I also need my municipality to be transparent -- to publish budgets and audited financial statements and to answer questions about services.  After all, if they're doing a great job and saving me money, they'll be proud to make that information available!


On Tuesday, I'm heading to B.C. for the kick-off meeting for an exciting new project with the Association of Kootenay and Boundary Local Governments.  We'll be piloting a citizen engagement approach in three communities, with the potential that it may -- if it's well-received -- roll out to many more.  I'm looking forward to working with the mayors and councillors to make these evening events lively, informative and well-attended. 

Yesterday, I was part of an Ideas Bank panel about parking in Banff.  No surprise there, except that this panel discussion was being recorded by the new Banff Centre Radio program http://www.banffcentre.ca/radio/  I was delighted to be asked and I applaud Dominic Girard, Julia Pagel, Camara Miller and the other radio staffers for working hard to create topical content that is "made in Banff and shared with the world".

Marino Dimanno, Ryan Bosinger and I, with Ideas Bank moderator Nigel Sainsbury, had a great time dissecting the history of the parking problem and kicking around the future possibilities.  Of course, we had the luxury of imagining unlimited budgets!  Should we hollow out the high school field to create underground parking covered by grass?  Build forest-covered mounds on the edges of town that conceal intercept lots?  Should we declare the town to be "full up" every now and then?  Or will the non-car culture of the present crop of 20-somethings solve the problem?  Does our future include paid parking and free transit? 

I look forward to a broader and very lively public discussion as the Town's transportation management plan ideas continue to come before Council in the next months.

"Citizenship is a tough occupation which obliges the citizen to make his own informed opinion and stand by it."
Martha Gellhorn

On Wednesday, I'll be in Golden for the latest Community Conversation.  This one will examine what it takes to be a good citizen, and will challenge all participants to find the ways we can be good citizens in 2014. 

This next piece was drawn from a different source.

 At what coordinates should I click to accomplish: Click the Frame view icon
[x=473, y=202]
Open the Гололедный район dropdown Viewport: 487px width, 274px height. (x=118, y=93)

I love this topic, because it's one I think about a lot.  In a time when so many fail to carry out even the most basic duty of a citizen -- the duty to vote -- it's inspiring to think about the people who do so much more than the basics.  Reading about issues, providing input to decisions, volunteering on committees, working in support of candidates, offering themselves as candidates for election:  the people who do these things are guardians of democracy. 

As the Emily Fund website says:  "Be a hero for a better world".